## How to complete this task
Would you return the lines between the one holding "Account dropdown menu" and the one holding "Viewport: 1552px width, 784px height.", inclusive, and only those, exactly as they stand in the listing below?

┏━━

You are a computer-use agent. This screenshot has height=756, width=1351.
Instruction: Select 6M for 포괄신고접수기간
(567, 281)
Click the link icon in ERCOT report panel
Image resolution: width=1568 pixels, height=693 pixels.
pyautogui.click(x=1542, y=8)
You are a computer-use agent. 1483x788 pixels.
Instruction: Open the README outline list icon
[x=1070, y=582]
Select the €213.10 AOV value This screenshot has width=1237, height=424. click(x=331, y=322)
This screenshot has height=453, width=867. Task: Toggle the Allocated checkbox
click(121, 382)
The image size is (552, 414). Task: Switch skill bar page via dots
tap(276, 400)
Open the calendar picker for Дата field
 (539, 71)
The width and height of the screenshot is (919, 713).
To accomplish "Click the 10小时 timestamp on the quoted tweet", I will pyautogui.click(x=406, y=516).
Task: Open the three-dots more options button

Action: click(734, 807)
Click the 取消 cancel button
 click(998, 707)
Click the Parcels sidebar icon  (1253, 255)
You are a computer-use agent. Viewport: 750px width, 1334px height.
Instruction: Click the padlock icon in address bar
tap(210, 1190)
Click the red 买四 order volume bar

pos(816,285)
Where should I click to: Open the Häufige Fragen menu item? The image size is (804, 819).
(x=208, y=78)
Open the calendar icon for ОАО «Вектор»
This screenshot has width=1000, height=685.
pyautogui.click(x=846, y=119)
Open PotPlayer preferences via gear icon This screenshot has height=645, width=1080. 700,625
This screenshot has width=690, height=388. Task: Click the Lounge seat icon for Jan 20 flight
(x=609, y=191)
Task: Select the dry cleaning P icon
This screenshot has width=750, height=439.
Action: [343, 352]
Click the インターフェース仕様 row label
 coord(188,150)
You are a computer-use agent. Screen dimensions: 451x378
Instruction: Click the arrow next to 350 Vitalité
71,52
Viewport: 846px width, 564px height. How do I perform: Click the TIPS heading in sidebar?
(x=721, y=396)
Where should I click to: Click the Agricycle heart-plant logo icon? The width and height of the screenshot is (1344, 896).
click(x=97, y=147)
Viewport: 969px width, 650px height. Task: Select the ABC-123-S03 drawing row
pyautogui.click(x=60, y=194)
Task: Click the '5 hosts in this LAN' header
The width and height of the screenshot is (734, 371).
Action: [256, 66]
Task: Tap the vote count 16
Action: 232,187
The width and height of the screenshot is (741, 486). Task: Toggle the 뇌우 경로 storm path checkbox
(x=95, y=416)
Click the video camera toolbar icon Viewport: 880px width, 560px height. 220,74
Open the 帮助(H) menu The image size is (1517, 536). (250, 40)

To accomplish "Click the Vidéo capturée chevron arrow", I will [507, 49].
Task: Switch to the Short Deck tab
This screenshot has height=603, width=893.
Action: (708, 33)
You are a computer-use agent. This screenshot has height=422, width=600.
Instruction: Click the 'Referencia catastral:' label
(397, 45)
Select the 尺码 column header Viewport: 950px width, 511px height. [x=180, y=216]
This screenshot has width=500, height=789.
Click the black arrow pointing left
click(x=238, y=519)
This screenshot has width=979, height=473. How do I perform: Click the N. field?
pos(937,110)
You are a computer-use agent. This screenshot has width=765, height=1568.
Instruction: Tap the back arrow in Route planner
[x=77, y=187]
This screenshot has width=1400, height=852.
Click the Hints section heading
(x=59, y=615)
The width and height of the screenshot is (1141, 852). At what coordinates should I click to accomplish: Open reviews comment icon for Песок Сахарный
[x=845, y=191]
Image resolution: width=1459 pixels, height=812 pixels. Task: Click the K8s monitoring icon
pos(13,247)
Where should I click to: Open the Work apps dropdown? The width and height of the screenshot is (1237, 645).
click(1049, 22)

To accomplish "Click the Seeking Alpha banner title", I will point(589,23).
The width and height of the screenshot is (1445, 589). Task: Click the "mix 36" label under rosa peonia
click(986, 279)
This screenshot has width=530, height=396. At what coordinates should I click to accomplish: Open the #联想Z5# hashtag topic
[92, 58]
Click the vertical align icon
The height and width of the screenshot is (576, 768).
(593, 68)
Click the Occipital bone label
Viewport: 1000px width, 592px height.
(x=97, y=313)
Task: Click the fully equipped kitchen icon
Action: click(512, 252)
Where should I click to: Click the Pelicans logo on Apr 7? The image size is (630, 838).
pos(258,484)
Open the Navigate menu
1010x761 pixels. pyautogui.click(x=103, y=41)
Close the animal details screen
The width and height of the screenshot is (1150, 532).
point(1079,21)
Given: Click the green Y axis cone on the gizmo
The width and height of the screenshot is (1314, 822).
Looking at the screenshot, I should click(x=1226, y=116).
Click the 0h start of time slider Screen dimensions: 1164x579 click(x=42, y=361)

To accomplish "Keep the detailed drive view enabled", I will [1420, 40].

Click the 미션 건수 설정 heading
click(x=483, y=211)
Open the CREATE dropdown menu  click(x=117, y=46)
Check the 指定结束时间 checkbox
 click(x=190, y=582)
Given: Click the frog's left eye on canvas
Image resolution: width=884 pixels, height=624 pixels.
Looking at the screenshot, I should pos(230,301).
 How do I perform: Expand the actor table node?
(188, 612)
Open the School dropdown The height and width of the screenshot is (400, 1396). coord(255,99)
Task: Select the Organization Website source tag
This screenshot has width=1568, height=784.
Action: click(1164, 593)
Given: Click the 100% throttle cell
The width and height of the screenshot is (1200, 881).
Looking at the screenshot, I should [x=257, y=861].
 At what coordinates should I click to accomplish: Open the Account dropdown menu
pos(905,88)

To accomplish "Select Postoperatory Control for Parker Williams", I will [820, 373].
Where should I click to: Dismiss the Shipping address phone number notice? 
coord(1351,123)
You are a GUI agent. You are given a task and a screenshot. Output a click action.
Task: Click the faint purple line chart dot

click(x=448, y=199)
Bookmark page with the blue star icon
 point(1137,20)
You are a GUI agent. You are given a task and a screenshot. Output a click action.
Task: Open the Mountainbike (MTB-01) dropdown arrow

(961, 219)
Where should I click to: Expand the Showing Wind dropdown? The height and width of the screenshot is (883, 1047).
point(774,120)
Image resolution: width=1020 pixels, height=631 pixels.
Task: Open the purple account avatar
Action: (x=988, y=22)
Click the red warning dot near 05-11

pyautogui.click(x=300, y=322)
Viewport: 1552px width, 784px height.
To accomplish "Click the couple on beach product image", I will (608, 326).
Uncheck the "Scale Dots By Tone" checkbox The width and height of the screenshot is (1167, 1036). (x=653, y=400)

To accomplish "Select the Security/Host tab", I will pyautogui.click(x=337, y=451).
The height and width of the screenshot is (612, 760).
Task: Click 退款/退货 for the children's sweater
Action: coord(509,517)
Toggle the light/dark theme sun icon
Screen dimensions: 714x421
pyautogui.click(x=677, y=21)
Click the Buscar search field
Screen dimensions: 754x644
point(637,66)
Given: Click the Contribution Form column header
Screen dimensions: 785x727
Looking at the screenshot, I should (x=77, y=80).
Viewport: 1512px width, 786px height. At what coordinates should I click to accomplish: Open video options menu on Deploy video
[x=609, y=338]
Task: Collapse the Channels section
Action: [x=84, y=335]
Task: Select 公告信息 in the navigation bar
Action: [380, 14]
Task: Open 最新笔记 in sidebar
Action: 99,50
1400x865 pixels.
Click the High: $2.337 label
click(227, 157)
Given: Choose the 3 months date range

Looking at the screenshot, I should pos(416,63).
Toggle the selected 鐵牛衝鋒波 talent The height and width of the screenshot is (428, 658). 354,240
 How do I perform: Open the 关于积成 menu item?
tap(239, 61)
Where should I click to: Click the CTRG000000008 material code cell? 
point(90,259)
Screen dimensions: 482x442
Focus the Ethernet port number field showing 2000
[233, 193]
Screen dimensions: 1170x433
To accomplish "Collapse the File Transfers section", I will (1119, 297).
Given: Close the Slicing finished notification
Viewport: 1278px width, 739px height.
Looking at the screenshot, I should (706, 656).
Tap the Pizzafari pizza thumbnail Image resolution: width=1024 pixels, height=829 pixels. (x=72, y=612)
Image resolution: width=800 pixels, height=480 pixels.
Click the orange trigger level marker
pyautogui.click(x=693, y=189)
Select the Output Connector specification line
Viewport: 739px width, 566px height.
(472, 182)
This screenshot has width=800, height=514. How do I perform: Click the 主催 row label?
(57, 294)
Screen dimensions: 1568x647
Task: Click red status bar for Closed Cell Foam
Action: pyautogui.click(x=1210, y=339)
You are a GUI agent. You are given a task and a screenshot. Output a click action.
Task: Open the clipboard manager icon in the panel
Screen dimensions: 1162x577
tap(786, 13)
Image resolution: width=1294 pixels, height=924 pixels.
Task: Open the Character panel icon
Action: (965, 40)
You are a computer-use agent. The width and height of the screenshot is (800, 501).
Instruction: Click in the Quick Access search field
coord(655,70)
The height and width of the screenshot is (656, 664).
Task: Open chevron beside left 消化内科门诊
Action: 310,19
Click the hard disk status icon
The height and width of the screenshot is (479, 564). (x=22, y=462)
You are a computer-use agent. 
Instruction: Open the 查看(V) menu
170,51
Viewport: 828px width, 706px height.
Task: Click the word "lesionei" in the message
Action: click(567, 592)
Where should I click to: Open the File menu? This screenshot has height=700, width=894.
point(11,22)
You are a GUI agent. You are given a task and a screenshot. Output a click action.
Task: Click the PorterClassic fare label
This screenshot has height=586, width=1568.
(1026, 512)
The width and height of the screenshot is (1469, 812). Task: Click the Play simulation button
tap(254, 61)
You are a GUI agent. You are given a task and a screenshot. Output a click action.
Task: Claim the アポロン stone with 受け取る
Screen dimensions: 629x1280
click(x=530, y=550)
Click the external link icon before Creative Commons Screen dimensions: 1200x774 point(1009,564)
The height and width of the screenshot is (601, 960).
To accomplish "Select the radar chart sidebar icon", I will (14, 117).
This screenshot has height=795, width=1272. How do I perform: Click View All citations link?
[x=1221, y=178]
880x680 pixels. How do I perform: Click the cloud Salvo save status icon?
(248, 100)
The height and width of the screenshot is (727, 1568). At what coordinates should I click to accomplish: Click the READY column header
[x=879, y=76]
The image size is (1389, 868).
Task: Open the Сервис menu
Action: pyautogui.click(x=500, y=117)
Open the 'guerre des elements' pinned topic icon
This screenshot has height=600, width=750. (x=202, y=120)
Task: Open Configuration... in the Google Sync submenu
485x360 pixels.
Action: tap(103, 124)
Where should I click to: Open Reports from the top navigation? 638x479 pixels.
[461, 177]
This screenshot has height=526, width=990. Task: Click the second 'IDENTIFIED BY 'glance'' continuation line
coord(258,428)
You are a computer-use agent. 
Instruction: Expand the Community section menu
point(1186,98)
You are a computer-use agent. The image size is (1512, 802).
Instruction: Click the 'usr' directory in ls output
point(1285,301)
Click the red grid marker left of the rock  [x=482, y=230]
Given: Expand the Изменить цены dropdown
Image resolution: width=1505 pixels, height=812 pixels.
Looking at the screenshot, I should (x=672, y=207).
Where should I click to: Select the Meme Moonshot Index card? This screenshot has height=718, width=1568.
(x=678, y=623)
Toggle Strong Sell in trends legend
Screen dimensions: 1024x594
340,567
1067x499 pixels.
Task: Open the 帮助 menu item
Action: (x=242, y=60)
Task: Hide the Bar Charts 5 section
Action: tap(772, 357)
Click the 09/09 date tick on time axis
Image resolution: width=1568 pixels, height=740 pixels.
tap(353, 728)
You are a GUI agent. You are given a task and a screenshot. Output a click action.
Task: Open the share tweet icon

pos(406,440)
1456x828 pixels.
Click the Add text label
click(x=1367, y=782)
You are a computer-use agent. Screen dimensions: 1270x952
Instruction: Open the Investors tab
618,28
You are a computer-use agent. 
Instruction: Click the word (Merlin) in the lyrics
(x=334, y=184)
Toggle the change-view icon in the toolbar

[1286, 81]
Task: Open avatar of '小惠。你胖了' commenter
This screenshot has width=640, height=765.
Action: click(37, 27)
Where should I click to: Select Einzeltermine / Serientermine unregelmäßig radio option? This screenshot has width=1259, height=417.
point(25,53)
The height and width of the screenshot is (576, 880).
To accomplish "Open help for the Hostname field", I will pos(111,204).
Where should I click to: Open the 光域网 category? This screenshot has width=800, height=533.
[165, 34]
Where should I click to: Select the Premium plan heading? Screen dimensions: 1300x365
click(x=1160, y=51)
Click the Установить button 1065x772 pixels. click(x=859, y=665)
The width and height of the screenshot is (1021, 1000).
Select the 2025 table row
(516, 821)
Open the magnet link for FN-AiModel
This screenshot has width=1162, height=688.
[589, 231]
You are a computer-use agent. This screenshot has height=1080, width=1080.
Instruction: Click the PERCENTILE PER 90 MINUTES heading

┗━━

## Response below
 At what coordinates should I click to accomplish: Open the Account dropdown menu
pos(905,88)

To accomplish "Select Postoperatory Control for Parker Williams", I will [820, 373].
Where should I click to: Dismiss the Shipping address phone number notice? 
coord(1351,123)
You are a GUI agent. You are given a task and a screenshot. Output a click action.
Task: Click the faint purple line chart dot

click(x=448, y=199)
Bookmark page with the blue star icon
 point(1137,20)
You are a GUI agent. You are given a task and a screenshot. Output a click action.
Task: Open the Mountainbike (MTB-01) dropdown arrow

(961, 219)
Where should I click to: Expand the Showing Wind dropdown? The height and width of the screenshot is (883, 1047).
point(774,120)
Image resolution: width=1020 pixels, height=631 pixels.
Task: Open the purple account avatar
Action: (x=988, y=22)
Click the red warning dot near 05-11

pyautogui.click(x=300, y=322)
Viewport: 1552px width, 784px height.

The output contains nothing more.